Copy the records below word for word, from first to last.

━━ Given information ━━

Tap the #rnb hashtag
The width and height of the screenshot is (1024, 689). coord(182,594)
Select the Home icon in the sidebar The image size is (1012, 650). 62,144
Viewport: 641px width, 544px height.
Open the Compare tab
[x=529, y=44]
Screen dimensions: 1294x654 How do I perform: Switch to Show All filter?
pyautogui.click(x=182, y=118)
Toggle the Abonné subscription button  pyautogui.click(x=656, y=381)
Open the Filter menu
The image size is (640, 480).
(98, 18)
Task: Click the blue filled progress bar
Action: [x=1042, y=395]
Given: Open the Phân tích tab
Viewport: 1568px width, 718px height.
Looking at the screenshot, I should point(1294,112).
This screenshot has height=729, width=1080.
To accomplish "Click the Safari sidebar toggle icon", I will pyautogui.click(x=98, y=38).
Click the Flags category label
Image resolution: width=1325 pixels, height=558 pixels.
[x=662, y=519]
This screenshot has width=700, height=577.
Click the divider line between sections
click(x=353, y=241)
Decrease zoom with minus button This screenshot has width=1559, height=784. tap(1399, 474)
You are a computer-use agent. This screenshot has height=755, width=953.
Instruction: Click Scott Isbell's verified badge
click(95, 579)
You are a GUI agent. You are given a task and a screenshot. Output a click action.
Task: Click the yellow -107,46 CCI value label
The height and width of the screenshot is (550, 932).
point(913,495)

━━━

■ Answer to the exercise ■
Tap the #rnb hashtag
The width and height of the screenshot is (1024, 689). coord(182,594)
Select the Home icon in the sidebar The image size is (1012, 650). 62,144
Viewport: 641px width, 544px height.
Open the Compare tab
[x=529, y=44]
Screen dimensions: 1294x654 How do I perform: Switch to Show All filter?
pyautogui.click(x=182, y=118)
Toggle the Abonné subscription button  pyautogui.click(x=656, y=381)
Open the Filter menu
The image size is (640, 480).
(98, 18)
Task: Click the blue filled progress bar
Action: [x=1042, y=395]
Given: Open the Phân tích tab
Viewport: 1568px width, 718px height.
Looking at the screenshot, I should point(1294,112).
This screenshot has height=729, width=1080.
To accomplish "Click the Safari sidebar toggle icon", I will pyautogui.click(x=98, y=38).
Click the Flags category label
Image resolution: width=1325 pixels, height=558 pixels.
[x=662, y=519]
This screenshot has width=700, height=577.
Click the divider line between sections
click(x=353, y=241)
Decrease zoom with minus button This screenshot has width=1559, height=784. tap(1399, 474)
You are a computer-use agent. This screenshot has height=755, width=953.
Instruction: Click Scott Isbell's verified badge
click(95, 579)
You are a GUI agent. You are given a task and a screenshot. Output a click action.
Task: Click the yellow -107,46 CCI value label
The height and width of the screenshot is (550, 932).
point(913,495)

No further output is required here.